Added a new wrapper decorator for post_init_error method to capture initialization error for AWS Lambda integration.
Modified _wrap_handler decorator to include code which runs a parallel thread to capture timeout error.
Modified _make_request_event_processor decorator to include execution duration as parameter.
Added TimeoutThread class in utils.py which is useful to capture timeout error.

1) Added a new wrapper decorator for post_init_error method to capture initialization error for AWS Lambda integration. 2) Modified _wrap_handler decorator to include code which runs a parallel thread to capture timeout error. 3) Modified _make_request_event_processor decorator to include execution duration as parameter. 4) Added TimeoutThread class in utils.py which is useful to capture timeout error.

untitaker

lgtm so far, please add tests though

untitaker · 2020-07-08T09:06:15Z

sentry_sdk/integrations/aws_lambda.py

+        # type: (*Any, **Any) -> Any
+
+        # Fetch Initialization error details from arguments
+        error = json.loads(args[1])


Can we move this down into line 47, no reason to do this work and potentially crash even if the integration is disabled

Sure, I'll make this change.

untitaker · 2020-07-08T09:07:11Z

sentry_sdk/integrations/aws_lambda.py

+                # environment from arguments and, re-raising it to capture it as an event.
+                if error.get("errorType"):
+                    exc_info = sys.exc_info()
+                    reraise(*exc_info)


Why reraise to catch again instead of calling sys.exc_info once? Does this change the stacktrace somehow?

Nope, this doesn't change the stacktrace.
I got your point. I'll check once and capture the details without reraising.

untitaker · 2020-07-08T09:08:46Z

sentry_sdk/integrations/aws_lambda.py

@@ -126,6 +196,10 @@ def sentry_to_json(*args, **kwargs):

            lambda_bootstrap.to_json = sentry_to_json
        else:
+            lambda_bootstrap.LambdaRuntimeClient.post_init_error = _wrap_init_error(


Note this will be executed for Python 3.7 only.

Yes, since for python environments 2.7 & 3.6 the runtime already handles these issues. So, I need not handle for those scenarios. In those cases runtime generates FaultException for initialization error.

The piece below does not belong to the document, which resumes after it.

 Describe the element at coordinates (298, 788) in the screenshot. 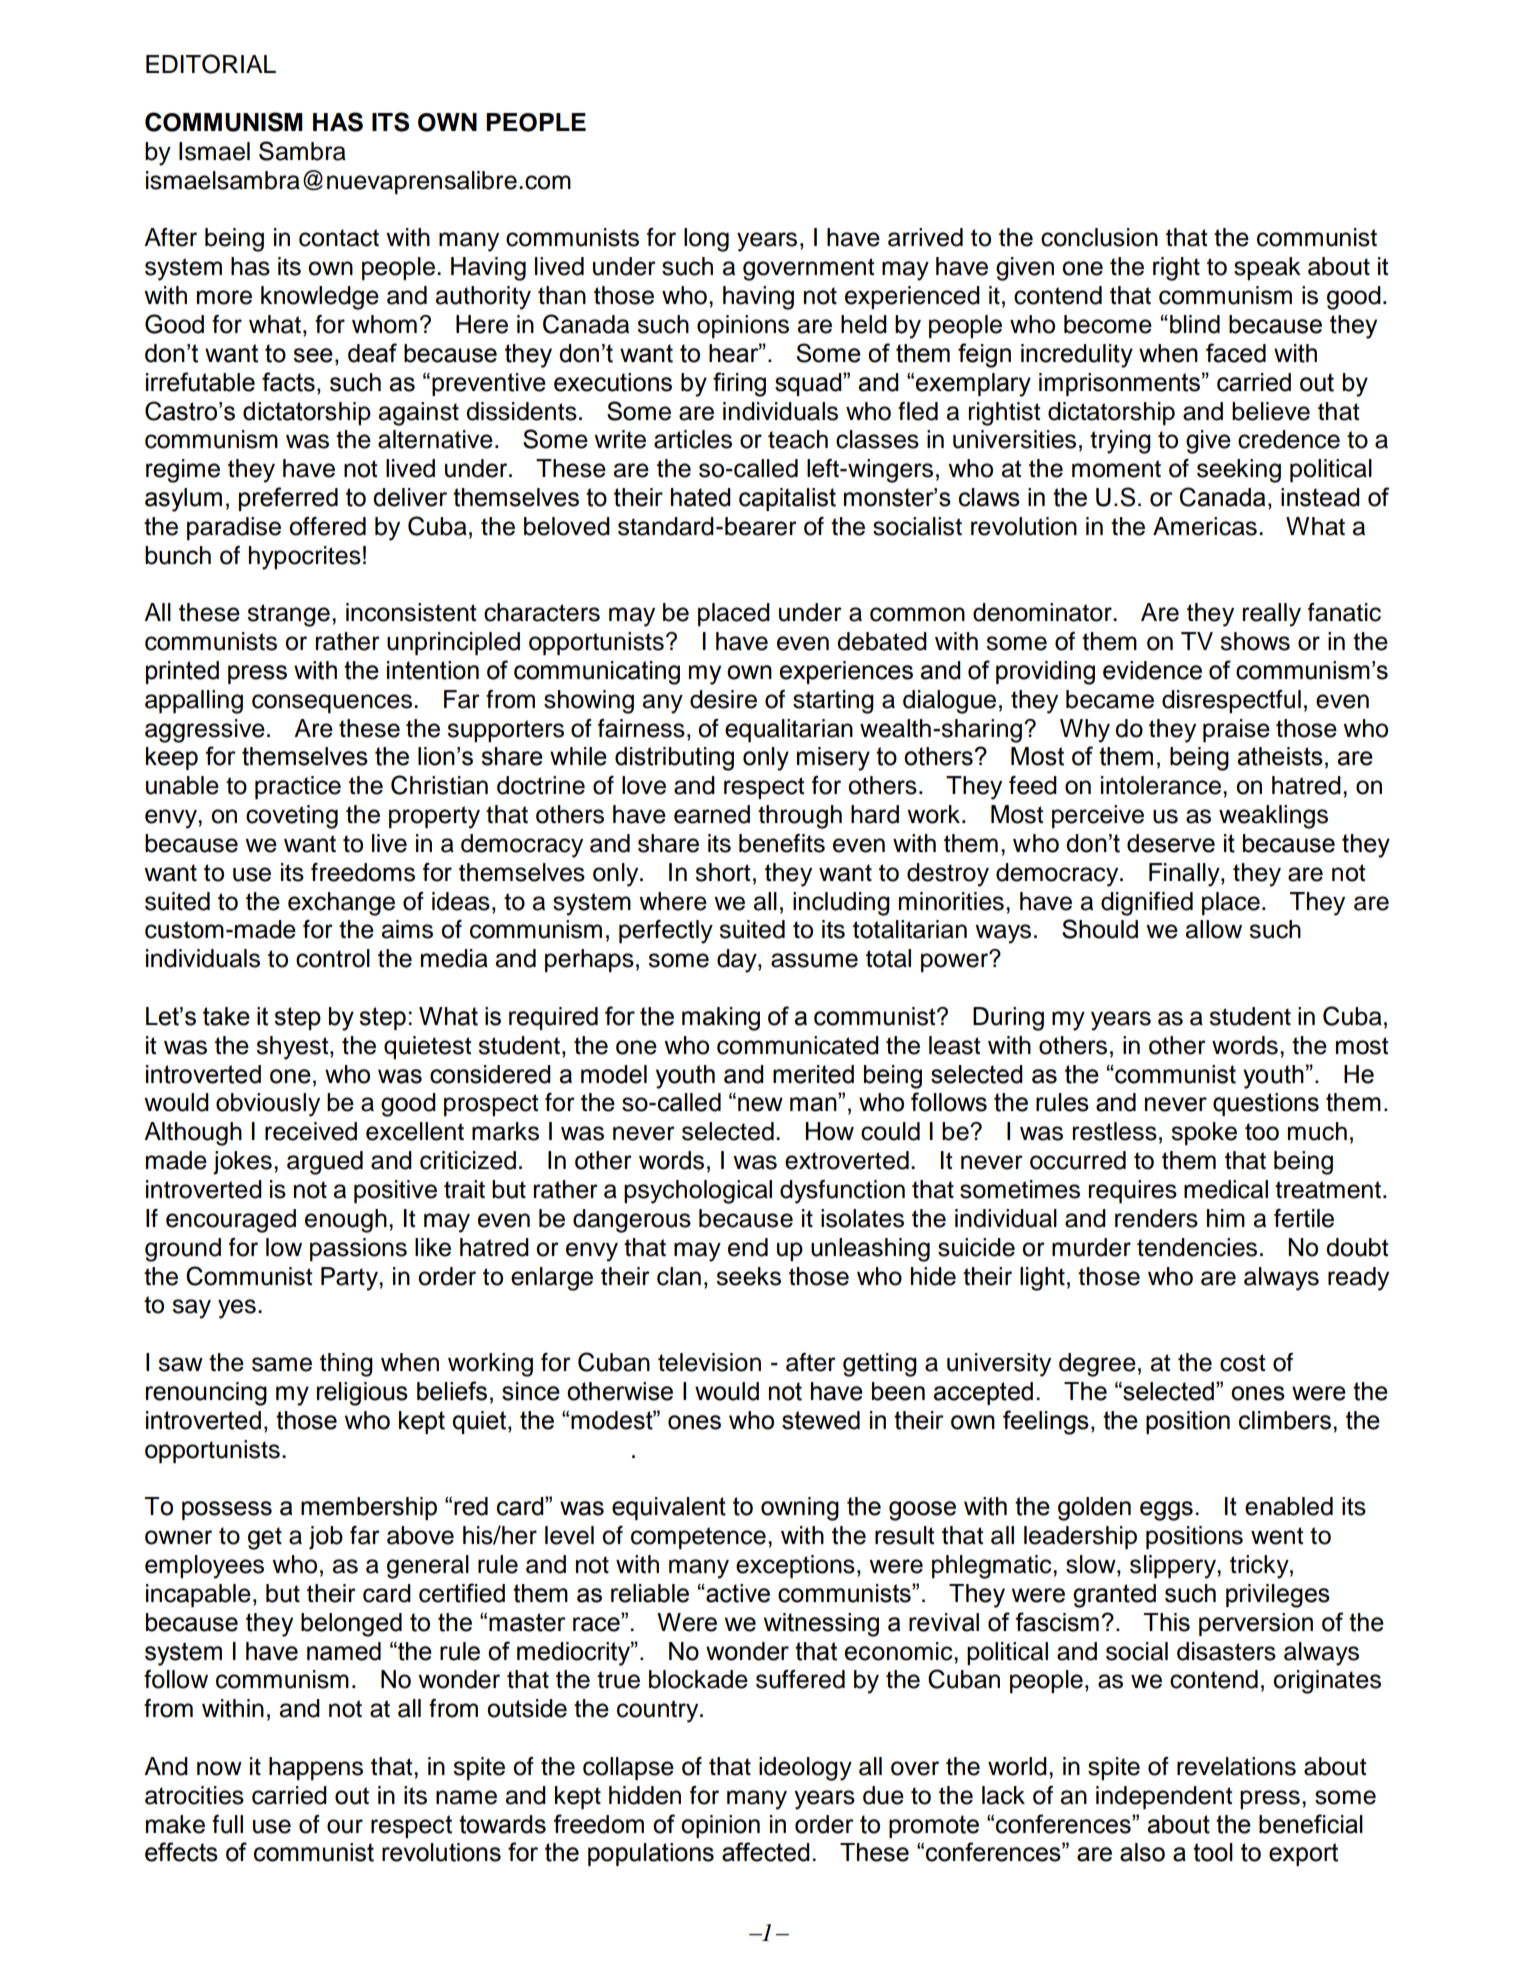

I see `practice` at that location.
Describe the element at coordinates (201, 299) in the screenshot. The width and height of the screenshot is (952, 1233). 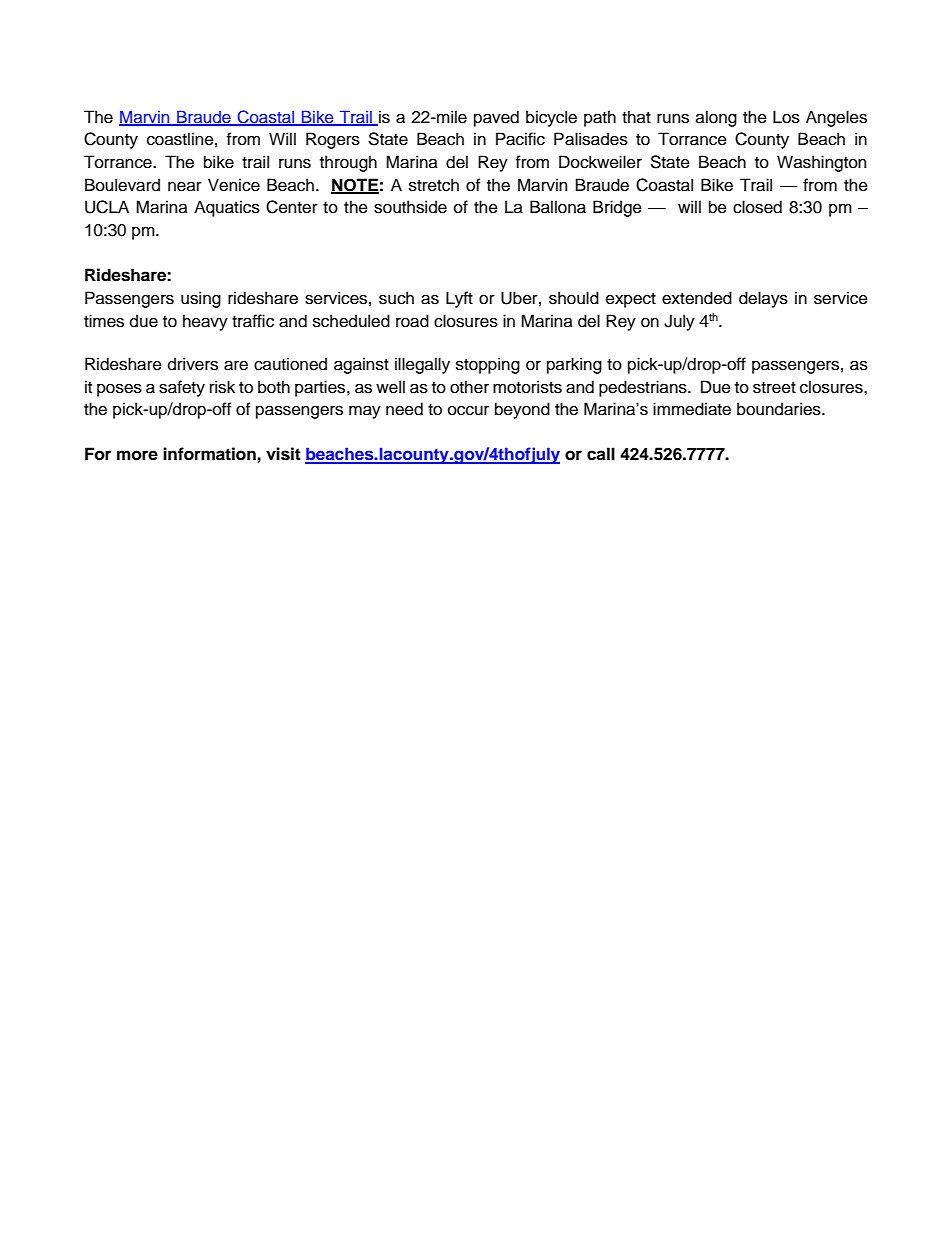
I see `using` at that location.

1) As per review comments, moved the statement which fetches error details from args of sentry_init_error() method after the integration check. 2) As per review comments, removed the try-except block as execution info was available to us directly.

1) Added automation unit tests for AWS Lambda integration. 2) The test cases are for timeout and initialization errors.

rhcarvalho · 2020-07-15T08:02:56Z

tests/integrations/aws_lambda/test_aws.py

+
+def test_timeout_error(run_lambda_function):
+    # Modifying LAMBDA_PRELUDE since capturing timeout error is kept optional.
+    modified_prelude = LAMBDA_PRELUDE.replace("[AwsLambdaIntegration()]", "[AwsLambdaIntegration(True)]")


This test could silently do the wrong thing if the string "[AwsLambdaIntegration()]" is not part of LAMBDA_PRELUDE (e.g. after an unrelated code change).

Also using a positional argument is cryptic. One needs to go through hops to figure out what the True value is used for.

My suggestion is to add a new keyword argument to init_sdk defined in LAMBDA_PRELUDE:

def init_sdk(check_timeout_error=False, **extra_init_args): # ... integrations=[AwsLambdaIntegration(check_timeout_error=check_timeout_error)],

This way, instead of string replacement in the prelude, we can simply append code that uses the new argument.

init_sdk(check_timeout_error=True)

rhcarvalho · 2020-07-15T08:05:32Z

sentry_sdk/integrations/aws_lambda.py

@@ -73,6 +131,14 @@ def _drain_queue():
 class AwsLambdaIntegration(Integration):
    identifier = "aws_lambda"

+    def __init__(self, check_timeout_error=False):


check_timeout_error is a rather misleading name because it doesn't cause the integration to "check for a timeout error".

What it does is trigger a warning if you get "close enough" to the timeout.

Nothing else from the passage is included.